**Отрывок**

——

Шрифт:
Интервал:
Закладка:
Сегодня это естественные взаимоотношения власти и писателя: если он ей и понадобится, то она его просто использует в своих интересах. Это — я солидарен с Чхартишвили — не значит, что мы не можем высказываться по политическим вопросам, то есть мы как раз можем и должны это делать. Я, допустим, везде, где могу, где имею трибуну, высказываюсь за легализацию наркотиков, что считаю насущной политической проблемой. Но при этом не кричу: «Я писатель, послушайте меня!» Я просто считаю себя гражданином России, который имеет право на политическое высказывание, как и всякий другой гражданин. И осознание себя гражданином, видимо, важнее, чем осознание себя писателем.
Масаси Миура: Я с большим интересом прочитал японский перевод романа Бориса Акунина «Азазель». В нем действительно нет прямых политических высказываний, но с огромной ностальгией изображена дореволюционная Россия. Мне неловко спрашивать самого автора, так что я задам свой вопрос Вячеславу Курицыну. Не несет ли эта ностальгия в конечном счете определенный политический заряд и не кроются ли в ней причины популярности романов Акунина в современной России?
Вячеслав Курицын: Тут две темы: одна на виду и опасная, другая более скрытая и безопасная. Безопасная такая, что, разумеется, в популярности Акунина очень большую роль играет то, что Акунин, сочиняя, а читатель, читая корпус его текстов, держит в голове школьную программу русской литературы. Там очень много завязано на той словесности, которую каждый существующий сегодня в России потенциальный читатель так или иначе прочел в школе. Присутствует такая милая спекуляция к этой реальности. Не знаю, можно ли это назвать ностальгией, но это аппеляция к известному контексту. А что касается ностальгии по дореволюционной России, или, можно сказать резче, ностальгии по империи, на этот вопрос пусть отвечает Григорий Шалвович, но на мой взгляд здесь есть о чем поговорить и, действительно, в фандоринском цикле идея сильной России, сильного государства выражена достаточно четко и определенно, независимо от того, как сам автор относится к этой идее.

——

**Исходные данные**
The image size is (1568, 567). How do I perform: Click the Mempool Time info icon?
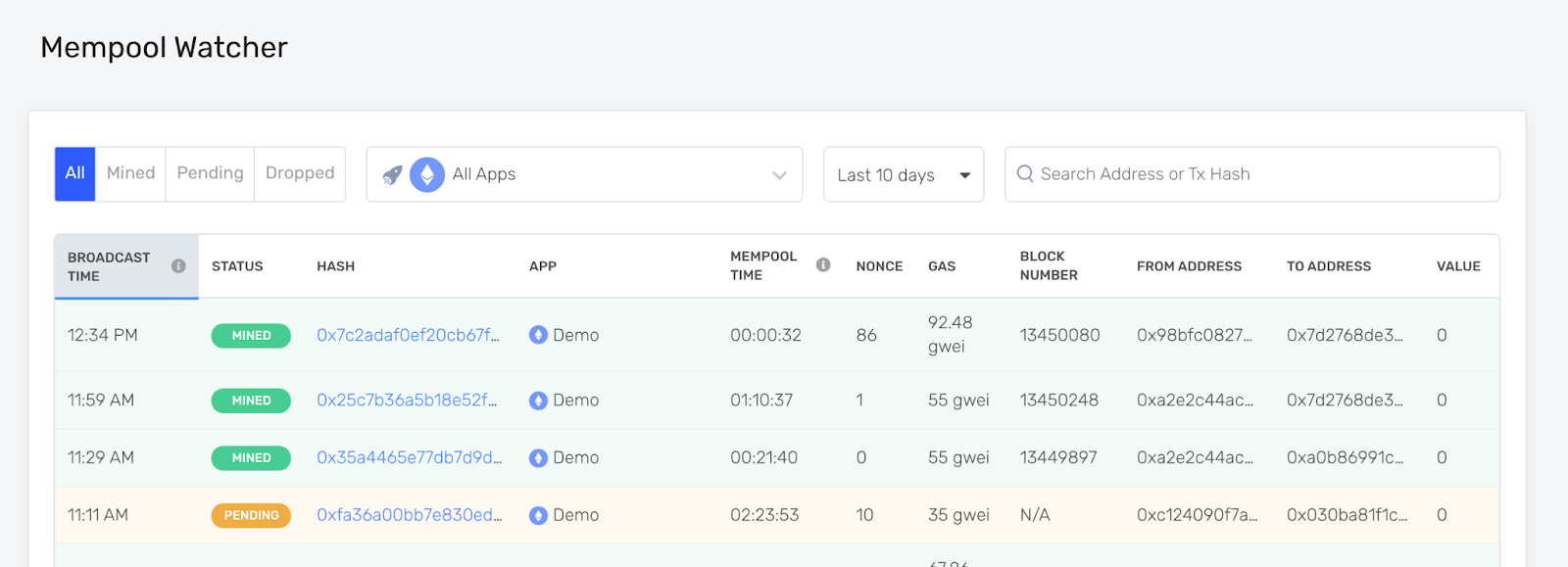pyautogui.click(x=823, y=264)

——

**Задания**
1. Какой роман Бориса Акунина Масаси Миура, по словам отрывка, прочитал в японском переводе?
2. Пожалуйста, перескажите абзац отрывка, начинающийся словами «Сегодня это естественные взаимоотношения власти и писателя», в виде короткого списка и сохраните его основные факты.
3. Почему в отрывке Масаси Миура адресует свой вопрос о ностальгии в романе Вячеславу Курицыну, а не самому Акунину?

**Ответы**
1. «Азазель».

2.
- Сегодня власть, если ей понадобится писатель, просто использует его в своих интересах.
- Говорящий солидарен с Чхартишвили: это не значит, что писатели не могут высказываться по политическим вопросам, они могут и должны это делать.
- Везде, где у него есть трибуна, говорящий выступает за легализацию наркотиков и считает это насущной политической проблемой.
- При этом он не требует, чтобы его слушали как писателя. Он высказывается как гражданин России, у которого есть такое же право на политическое высказывание, как у любого другого гражданина.
- Осознание себя гражданином, видимо, важнее, чем осознание себя писателем.

3. Масаси Миура говорит, что ему неловко спрашивать самого автора. Поэтому он обращается со своим вопросом к Вячеславу Курицыну.